ARLENE VIOLET - Block earns kudos for election work

ARLENE VIOLET - Block earns kudos for election work

A couple of months back I wrote a column about the efforts of Ken Block to clean up the Rhode Island voters’ roll. Mr. Block, at the time, was excoriated by the state Board of Elections and also received a slap on the wrist from Secretary of State Nellie Gorbea.

It now seems that Mr. Block was right after all when he filed a complaint that Rhode Island was violating federal election law since the state did not require that people voting for the first time had to provide their driver’s license number or the last four digits of one’s social security number for identification. To her credit, Gorbea now has added a feature on her website that allows the voter to correct the problem by using a portal to add the information, required by federal law for a federal election.

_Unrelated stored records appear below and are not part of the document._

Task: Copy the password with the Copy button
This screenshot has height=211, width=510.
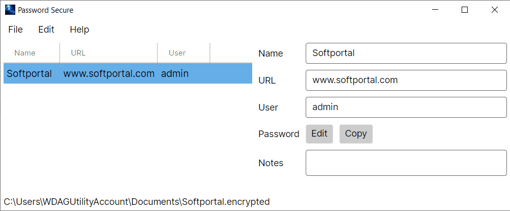Action: (356, 134)
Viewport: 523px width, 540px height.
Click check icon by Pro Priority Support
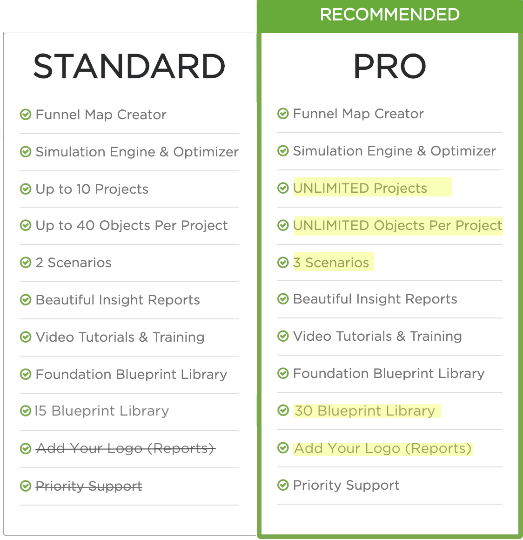[283, 485]
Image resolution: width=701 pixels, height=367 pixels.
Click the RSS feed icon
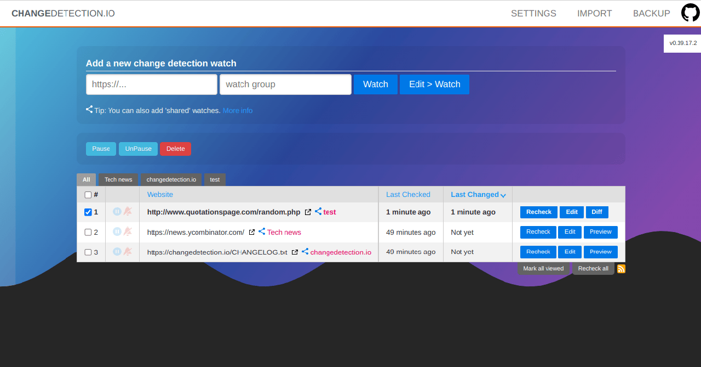(621, 269)
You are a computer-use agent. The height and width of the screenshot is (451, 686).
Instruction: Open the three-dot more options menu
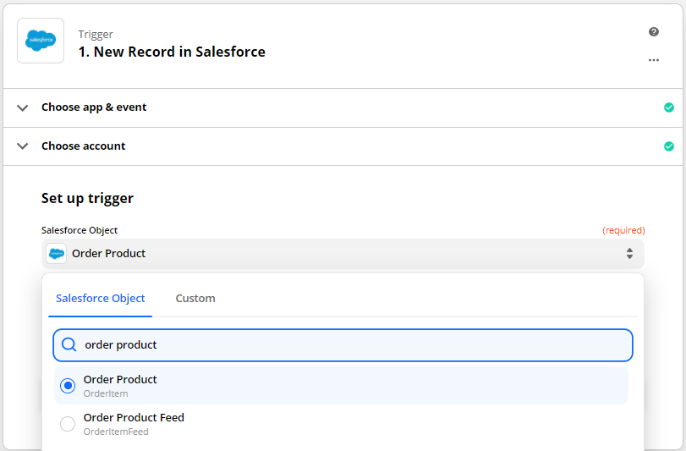tap(653, 61)
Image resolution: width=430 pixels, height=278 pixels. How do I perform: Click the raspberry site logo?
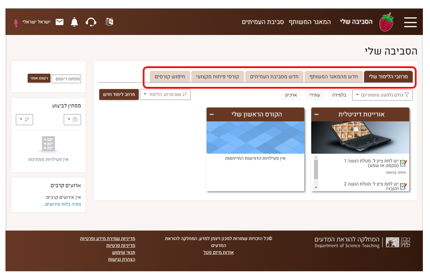click(386, 22)
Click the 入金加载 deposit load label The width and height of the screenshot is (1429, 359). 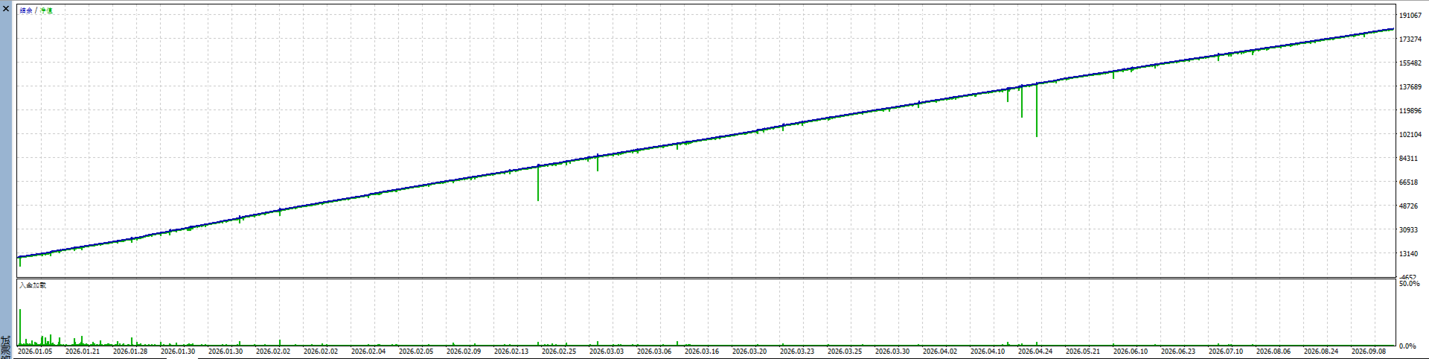(33, 285)
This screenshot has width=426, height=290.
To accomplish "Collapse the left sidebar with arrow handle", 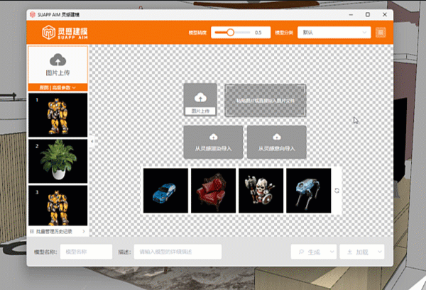I will [x=91, y=141].
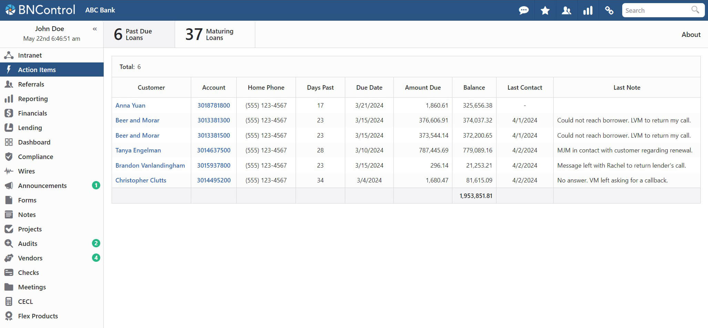Switch to the Maturing Loans tab
This screenshot has height=328, width=708.
point(215,34)
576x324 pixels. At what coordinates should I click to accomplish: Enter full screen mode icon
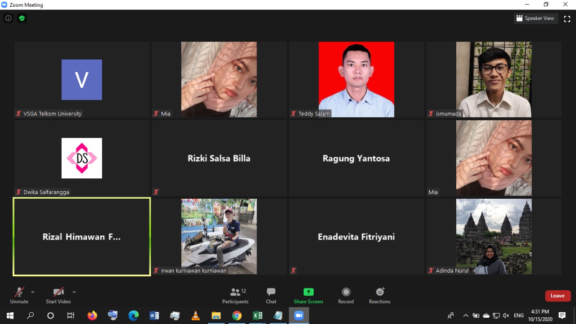point(567,18)
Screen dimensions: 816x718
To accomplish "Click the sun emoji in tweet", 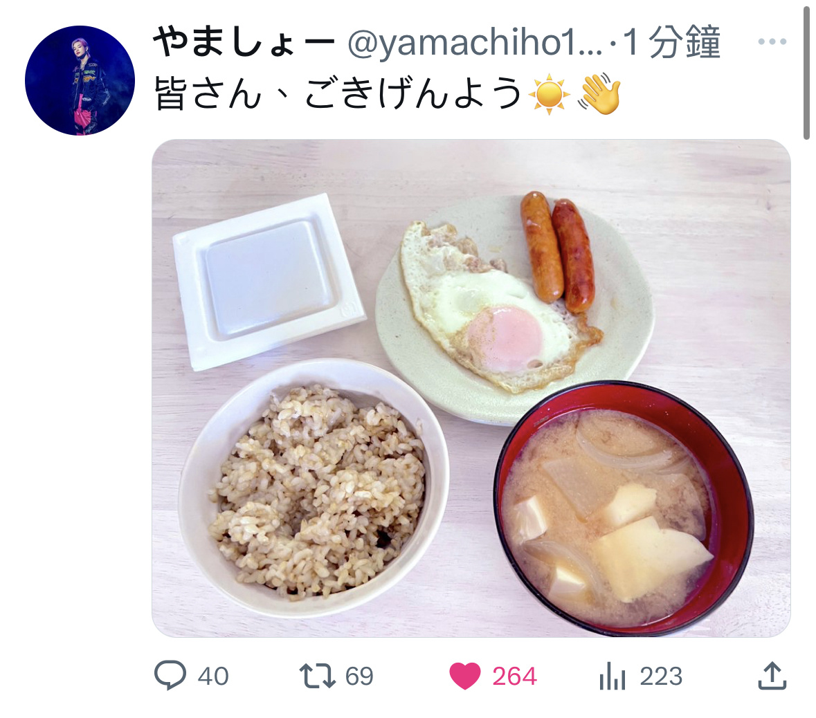I will coord(549,95).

At its recent Board of Elections meeting the body finally acknowledged the problem brought up by Block and directed the attorney for the Board to draft a regulation to correct it. One Board member, Stephen Erickson, who last November took me to task over a column I wrote that pointed out sloppy procedures in last November’s election, nonetheless, railed against Block and accused him again of ulterior motives. Former Judge Erickson is demeaning his position by personal attacks. There is much that needs correction and he should get on with the task instead of attacking folks who want the voting system to work. For example, Block has submitted about 155 names of people engaged in questionable voting either because they are registered at a fire station or gas station or other addresses that are not allowed and/or who potentially have voted more than once. It is high past time for Mr. Erickson to do his job and forget the fulminating. These kinds of attacks have a chilling effect on citizens coming forward with valuable information.

Recently, I wrote a column citing that Gov. Gina Raimondo has 71 spokespeople sprinkled through the executive branch of government. Michael Raia, her communications director, pointed out that 31 spokespeople are employed by the executive branch while the remainder are in the legislative and judicial branches. Thank you, Michael, for the clarification.

One agency that needs to step up its public information is the R.I. State Police. It pains me to point the finger at them but the recent “information” given around the use of deadly force following the stealth of a police vehicle is woefully inadequate. I can understand that an investigation may still be going on but that very fact should have prevented a declaration that the officers involved did everything by the book. The ACLU has done the public a great service by postulating questions that need answers. A man is dead and a passenger seriously injured. Just what facts were known at the time of the fusillade is vitally important in light of the deadly force policy. The law enforcement community will lose credibility if it is not direct about what happened. The last thing the State Police and Providence Police need is a civil jury punctuating the silence with a huge award for wrongful death and damages.

Violet is an attorney and former state attorney general.